Implementation:Apache Hudi HoodieCatalogUtil AlterTable
| Knowledge Sources | |
|---|---|
| Domains | Data_Lake, Schema_Management |
| Last Updated | 2026-02-08 00:00 GMT |
Overview
Concrete tool for applying Flink SQL ALTER TABLE DDL statements to a Hudi table by merging InternalSchema versions and committing the result to the timeline provided by Apache Hudi.
Description
HoodieCatalogUtil.alterTable is the entry point that the Hudi Flink catalog calls when a user issues an ALTER TABLE statement. It receives the list of Flink table changes (such as ADD_COLUMN, DROP_COLUMN, MODIFY_COLUMN, RENAME_COLUMN), retrieves the current InternalSchema from the latest commit metadata via the write client, applies the changes using a type-conversion function that bridges Flink LogicalType to Hudi Type, and -- if the schema actually changed -- commits the new InternalSchema to the Hudi timeline with the operation type set to ALTER_SCHEMA.
InternalSchemaMerger.mergeSchema is the complementary method that produces a read-time schema by merging a file-era InternalSchema with a query-era InternalSchema. It walks the query schema's record tree, resolving each field against the file schema. When a field exists in the file schema, the merger can optionally preserve the file-era type and name (for Parquet readers that require the original encoding type). When a field is new (present in query but absent in file), it is included with a null default.
Usage
Use these methods when:
- The Flink catalog receives an ALTER TABLE DDL and must persist the schema change.

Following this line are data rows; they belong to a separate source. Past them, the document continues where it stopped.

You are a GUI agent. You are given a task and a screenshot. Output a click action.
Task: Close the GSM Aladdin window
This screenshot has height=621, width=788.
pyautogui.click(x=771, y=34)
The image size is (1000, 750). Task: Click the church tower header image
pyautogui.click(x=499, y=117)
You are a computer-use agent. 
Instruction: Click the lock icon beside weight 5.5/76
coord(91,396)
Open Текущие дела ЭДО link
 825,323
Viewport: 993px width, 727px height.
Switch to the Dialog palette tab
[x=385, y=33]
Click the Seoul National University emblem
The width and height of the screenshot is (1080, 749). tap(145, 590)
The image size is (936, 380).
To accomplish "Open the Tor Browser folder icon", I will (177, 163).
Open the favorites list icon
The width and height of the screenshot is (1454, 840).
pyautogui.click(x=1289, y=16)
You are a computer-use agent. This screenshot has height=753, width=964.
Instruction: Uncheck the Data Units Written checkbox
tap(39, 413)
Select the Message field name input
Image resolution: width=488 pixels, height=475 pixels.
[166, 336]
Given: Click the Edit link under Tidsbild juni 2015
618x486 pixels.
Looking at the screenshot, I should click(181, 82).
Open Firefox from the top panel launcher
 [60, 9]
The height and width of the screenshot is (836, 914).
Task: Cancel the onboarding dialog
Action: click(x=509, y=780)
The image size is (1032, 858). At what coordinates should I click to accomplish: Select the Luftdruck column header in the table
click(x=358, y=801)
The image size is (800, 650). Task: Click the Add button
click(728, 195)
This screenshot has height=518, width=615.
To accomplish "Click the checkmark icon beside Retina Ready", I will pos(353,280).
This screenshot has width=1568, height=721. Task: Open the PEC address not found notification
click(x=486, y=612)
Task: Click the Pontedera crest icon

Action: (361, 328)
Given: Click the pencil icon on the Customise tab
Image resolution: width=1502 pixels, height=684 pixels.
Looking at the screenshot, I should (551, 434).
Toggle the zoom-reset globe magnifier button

- A read path needs to produce a merged schema that reconciles file-era and query-era column types.
- A compaction job must create a unified schema from multiple file-era schemas.
Code Reference
Source Location
- Repository: Apache Hudi
- File:
hudi-flink-datasource/hudi-flink/src/main/java/org/apache/hudi/table/catalog/HoodieCatalogUtil.java - Lines: 216-244
- File:
hudi-common/src/main/java/org/apache/hudi/internal/schema/action/InternalSchemaMerger.java - Lines: 84-87
Signature
protected static void alterTable(
AbstractCatalog catalog,
ObjectPath tablePath,
CatalogBaseTable newTable,
List tableChanges,
boolean ignoreIfNotExists,
org.apache.hadoop.conf.Configuration hadoopConf,
BiFunction<ObjectPath, CatalogBaseTable, String> inferTablePathFunc,
BiConsumer<ObjectPath, CatalogBaseTable> postAlterTableFunc)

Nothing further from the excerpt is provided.